The Pineal Gland and the "Melatonin Hypothesis," 1959-1974

In the late 1950s, Axelrod's interest in neurotransmitter hormones led him to study the pineal gland, the tiny gland often called the "third eye" due to its central placement deep in the middle of the brain. Prior to that time, scientists did not understand what the pineal did or how it worked. In 1917, Carey Pratt McCord and Floyd Pierpont Allen demonstrated that when the pineal gland was crushed and added to water, tadpoles released in the water would lighten significantly in color, a phenomenon that defied explanation at the time. Sustained research on the pineal did not pick up again until the 1950s, when Mark Altschule and Julian Kitay at Harvard Medical School correlated the presence, or absence, of pineal gland extract with the weight of rats' ovaries. In 1958, Aaron B. Lerner at Yale University isolated the hormone produced by the pineal and named it melatonin. In 1961, Virginia Fiske at Wellesley College argued that light had an effect on pineal weight in rats, and that these lighting changes seemed to affect their sexual desire.

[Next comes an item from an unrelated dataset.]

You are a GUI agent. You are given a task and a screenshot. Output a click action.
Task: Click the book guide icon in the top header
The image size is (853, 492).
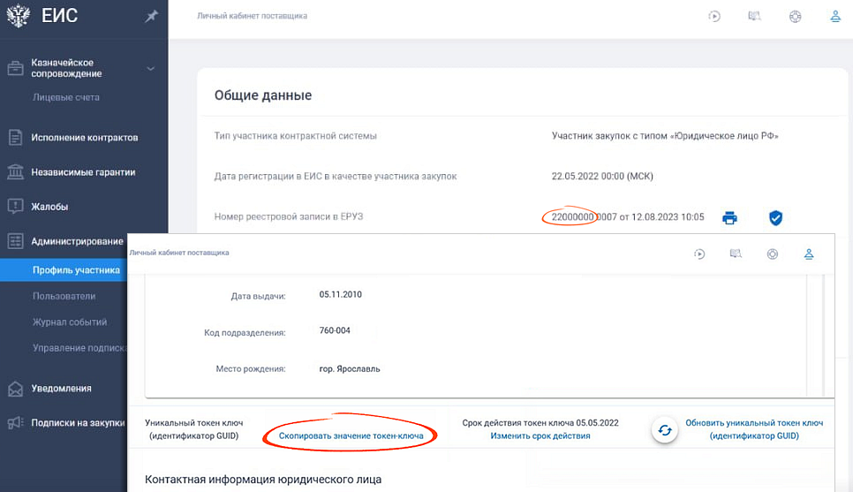[754, 17]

In 1959, Axelrod initiated a series of investigations using rat pineals to explain the gland's important role. Axelrod and his laboratory assistant Herbert Weissbach reported that melatonin is actually the neurotransmitter serotonin that has undergone a chemical conversion, and is stored along with norepinephrine in nerve terminals for later release. This conversion helped to explain why, in McCord's experiments, crushed pineals lightened the tadpole's skin: the melatonin in the water caused the tadpoles' melanophores (surface pigmentation cells) to contract, thus lightening the color of the amphibians' skin. In 1962, Axelrod and Richard J. Wurtman discovered that melatonin functions as a powerful neurotransmitter when released through the central nervous system, and that melatonin enables the pineal to act as a kind of "biological clock." From these findings, Axelrod and Wurtman proposed what they called in 1965 the "melatonin hypothesis": melatonin, they argued, was secreted in response to changes in environmental lighting, and that these changes affected not only the pineal but also reproductive functions in mammals.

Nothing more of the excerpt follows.